▶ SUPPLIED INFORMATION
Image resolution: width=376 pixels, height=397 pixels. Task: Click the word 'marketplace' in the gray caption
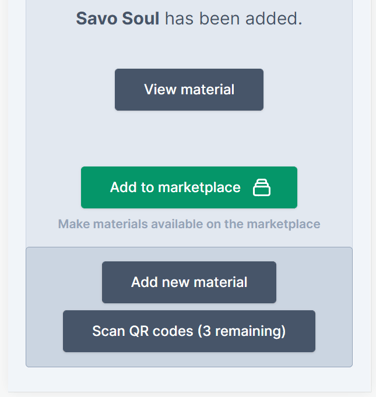pyautogui.click(x=284, y=224)
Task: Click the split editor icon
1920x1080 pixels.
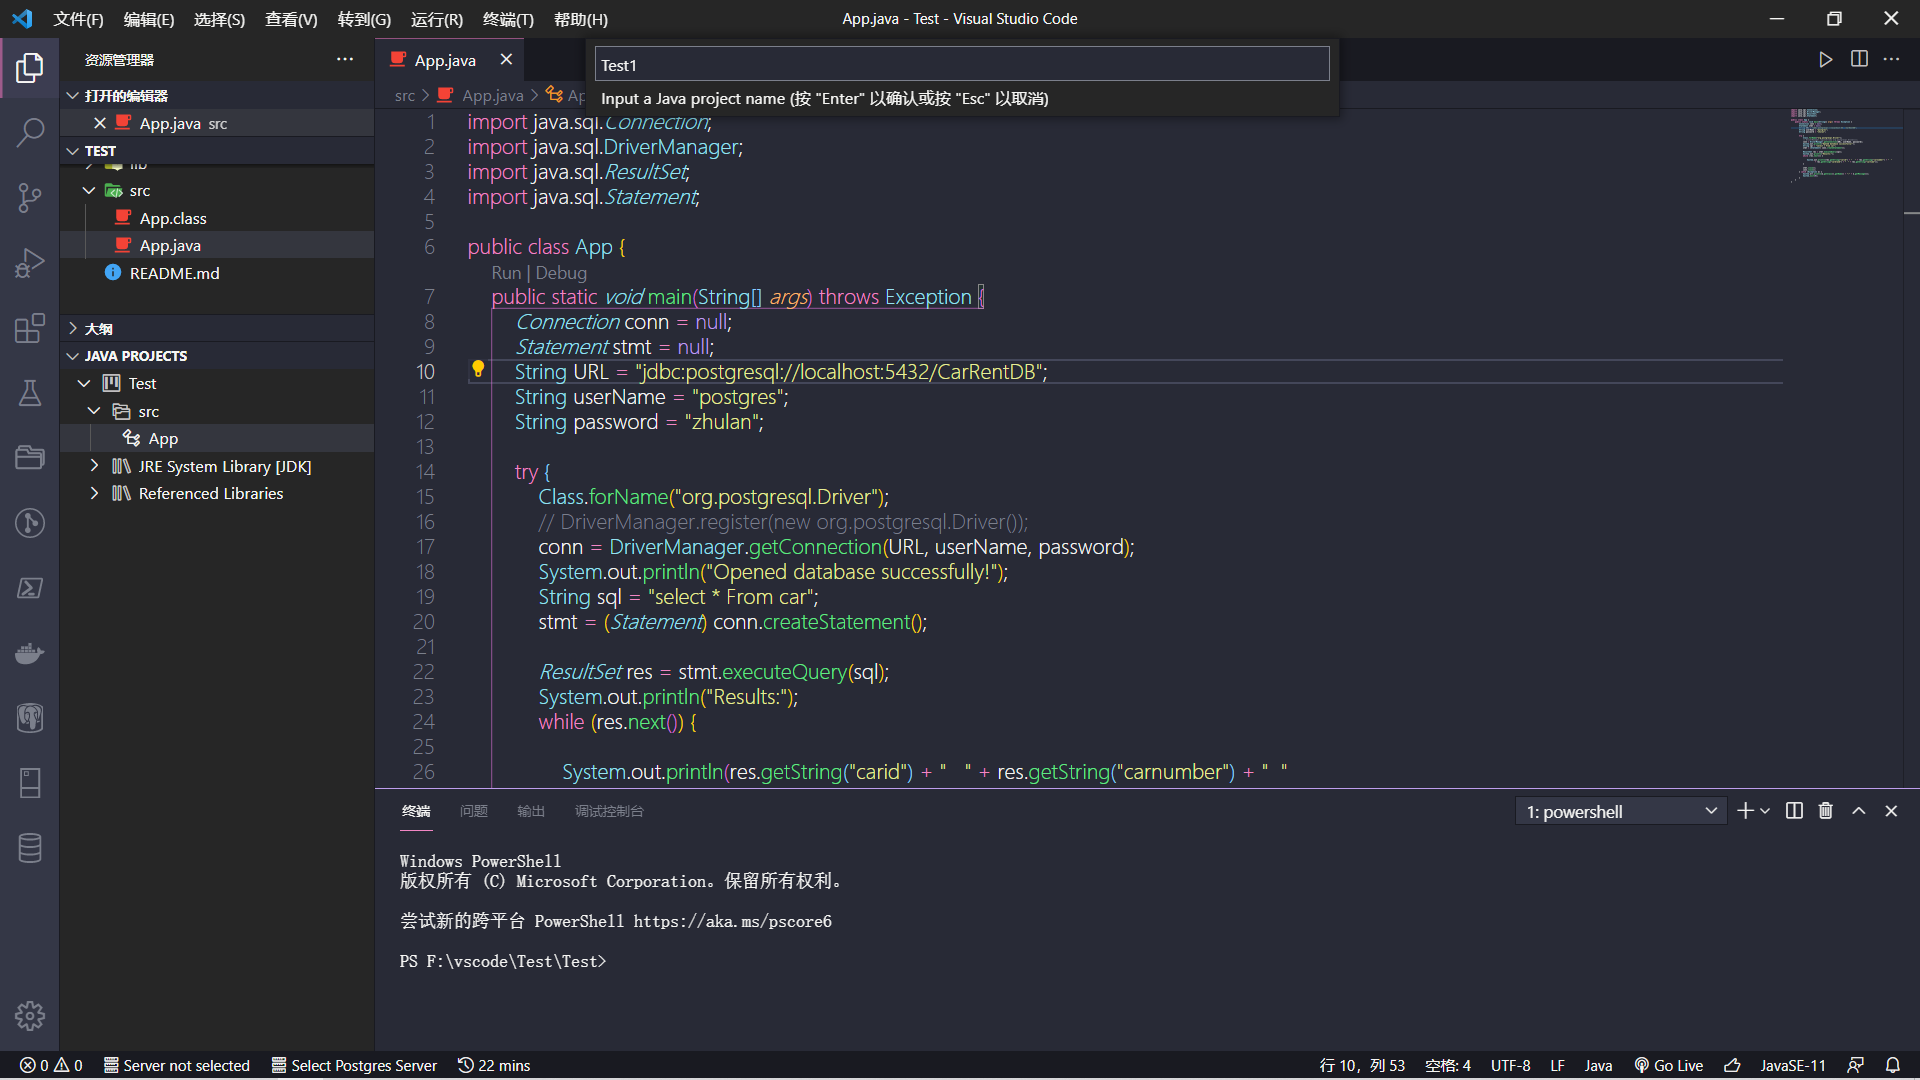Action: (x=1859, y=60)
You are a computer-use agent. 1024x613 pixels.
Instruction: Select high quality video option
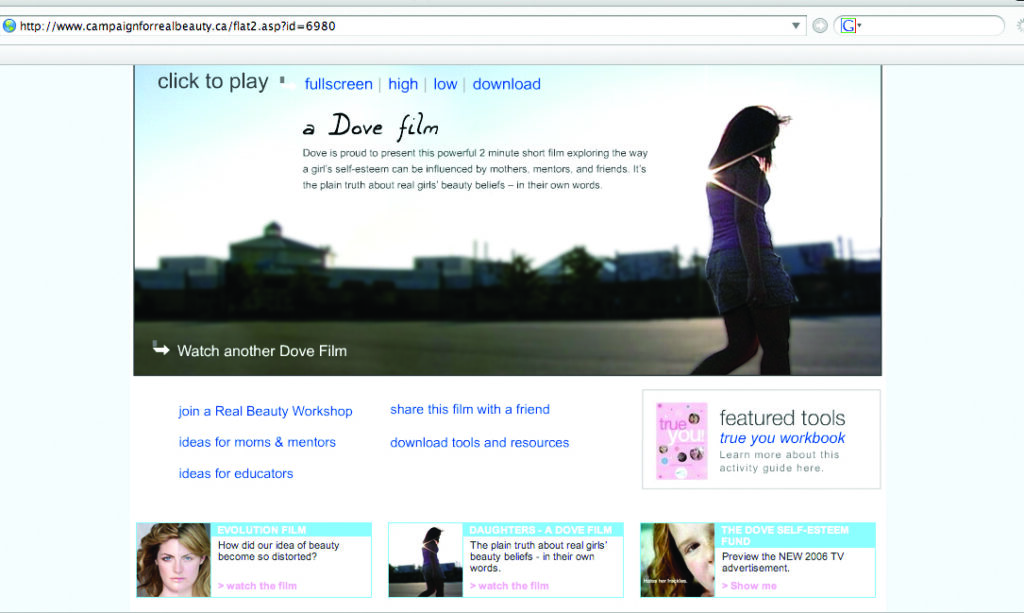403,84
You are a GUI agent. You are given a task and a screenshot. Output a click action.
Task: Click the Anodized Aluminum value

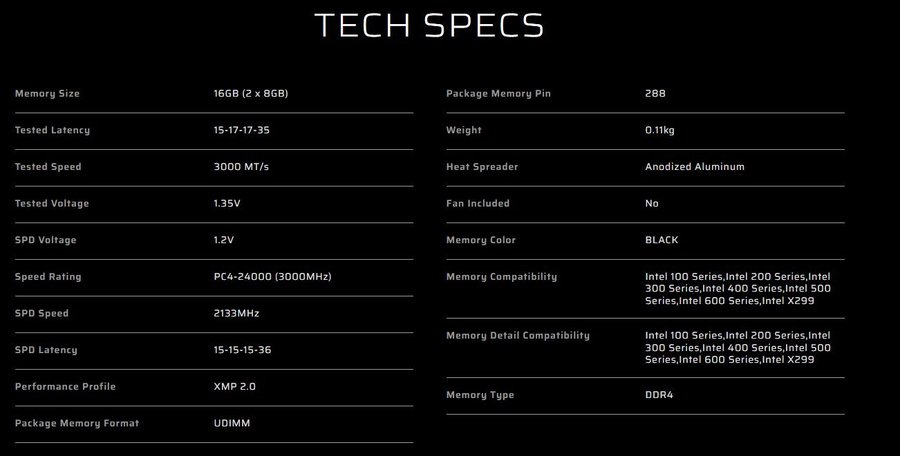pos(695,167)
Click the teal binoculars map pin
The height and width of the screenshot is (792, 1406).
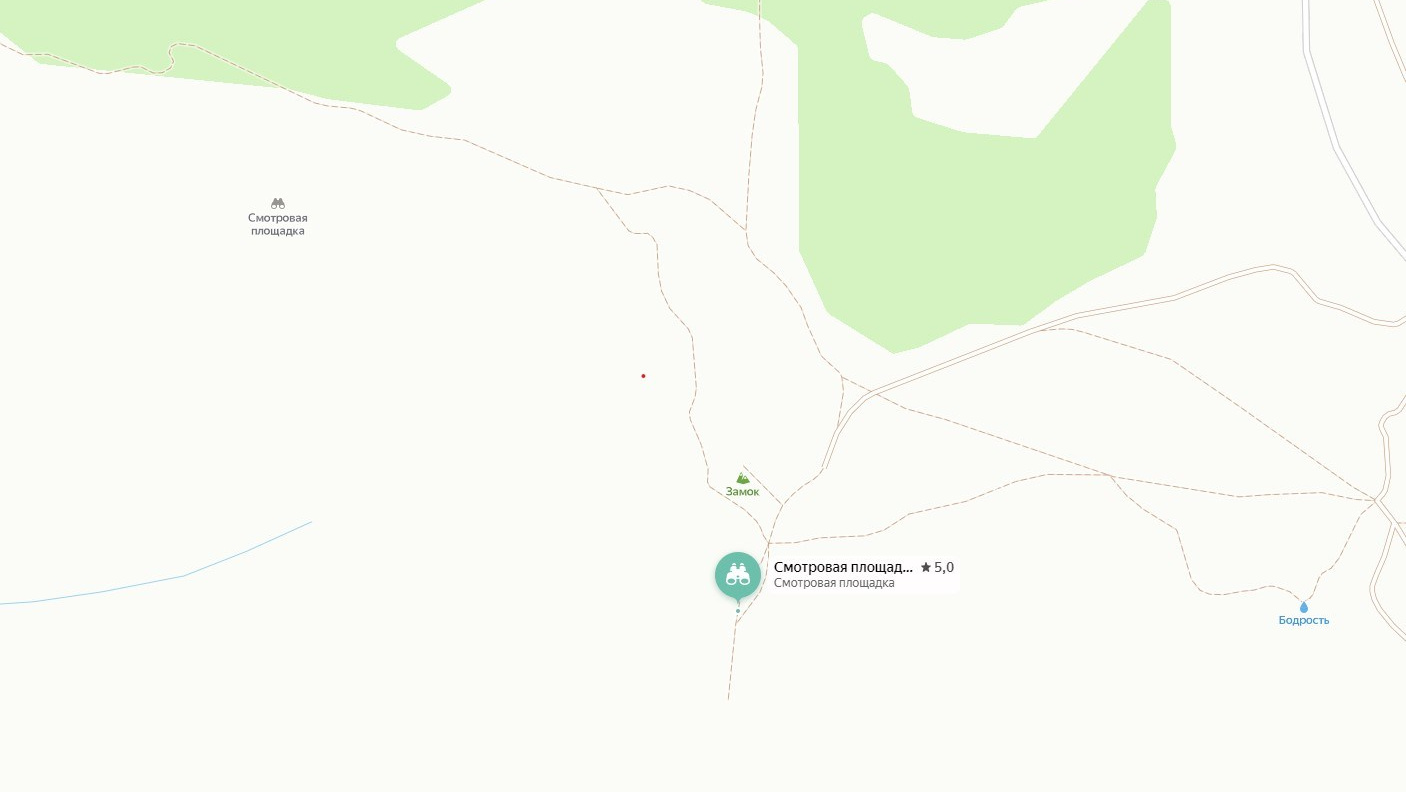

▶ THE TASK
Copy the text of every row above word for word, without the pictures.

▶ COMPLETED TASK
Image resolution: width=376 pixels, height=397 pixels. Task: Click the word 'marketplace' in the gray caption
pyautogui.click(x=284, y=224)
Task: Click the split editor icon
1920x1080 pixels.
Action: (x=1859, y=60)
You are a computer-use agent. 1024x613 pixels.
Instruction: Select high quality video option
403,84
You are a GUI agent. You are given a task and a screenshot. Output a click action.
Task: Click the Anodized Aluminum value

pos(695,167)
Click the teal binoculars map pin
The height and width of the screenshot is (792, 1406).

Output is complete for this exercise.